CAV-1 infection occurs by inhalation and ingestion, after shedding in the urine, faecs or respiratory secretions. Transmission my be by direct contact, or by indirect contact and fomites such as handlers or infected surfaces. Following infection, the virus initially replicates in the tonsils and Peyer's patches. A viraemia is produced, and CAV-1 secondarily localises and replicates in the liver and kidneys.
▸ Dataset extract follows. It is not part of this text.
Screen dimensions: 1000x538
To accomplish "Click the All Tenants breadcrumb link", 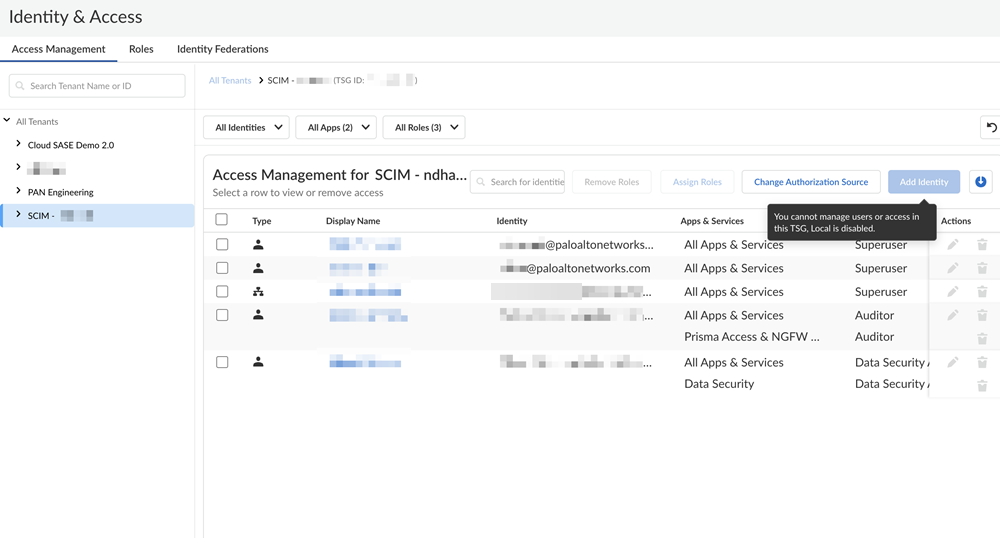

Canine adenovirus 1 is resistant to environmental inactivation, and can survive for days on fomites at room temperature. Inactivation requires the use of phenol, sodium hydroxide or iodine based disinfectants, or steam cleaning.

Clinical Features

Although there is evidence for a high incidence of infection among the non-vaccinated canine population, this is not matched by a similar occurance of clinically detectable infectious hepatitis since many infections are subclinical. In additions to Infectious Canine Hepatitis, CAV-1 has been shown to be involved in several other types of disease. These include encephalopathy 4, ocular lesions, neonatal disease5, chronic hepatitis6, and interstitial nephritis7. The virus can be isolated from throat swabs or lungs from some dogs with respiratory disease, and CAV-1 is known to be of importance in Canine Infectious Tracheobronchitis.

Pathology

Subclinical infection with canine adenovirus 1 most typically causes a mild bronchointerstitial pneumonia, although a necrotising bronchiolitis may occur in immunocompromised dogs. This is seen histologcally as necrosis of the bronchiolar and alveolar epithelium, pulmonary oedema and hyperplasia of type II pneumocytes.

In Infectious Canine Hepatitis, canine adenovirus 1 principally causes damage to the endothelium and to hepatic cells. Endothelial damage results in widespread petechial haemorrhages, and hepatic damage may be visualised as an enlarged liver, mottled with areas of necrosis. Microscopically, centrolobular necrosis is seen in the liver, and adenoviral nuclear inclusion bodies may be observed in Kupffer and parencymal cells. Glomerulonephritis and occular pathology are not uncommon findings.

The pathology exhibited in Infectious Canine Tracheobronchitis varies with other contributing organisms and the severity of disease.

References

  1. Rubarth, S (1947) An acute virus disease with liver lesions in dogs (heptatitis contagiosa canis). Acta Path Microbiol Scand, Supplement 67
  2. Carbasso, VJ et al (1954) Propagation of infectious canine hepatitis virus in tissue culture. Proc Soc Exp Biol Med, 85
  3. Ablett, RE and Baker, LA (1960) The development in the dog of naturally acquired antibody to canine hepatitis in relation to age. The Veterinary Record, 72
  4. Koptopoulos, G and Cornwell, HJC (1981) Canine adenovirusees: a review. The Veterinary Bulletin, 51(3)
  5. Carter, GR and Wise, DJ (2005) A Concise Review of Veterinary Virology, International Veterinary Information Service.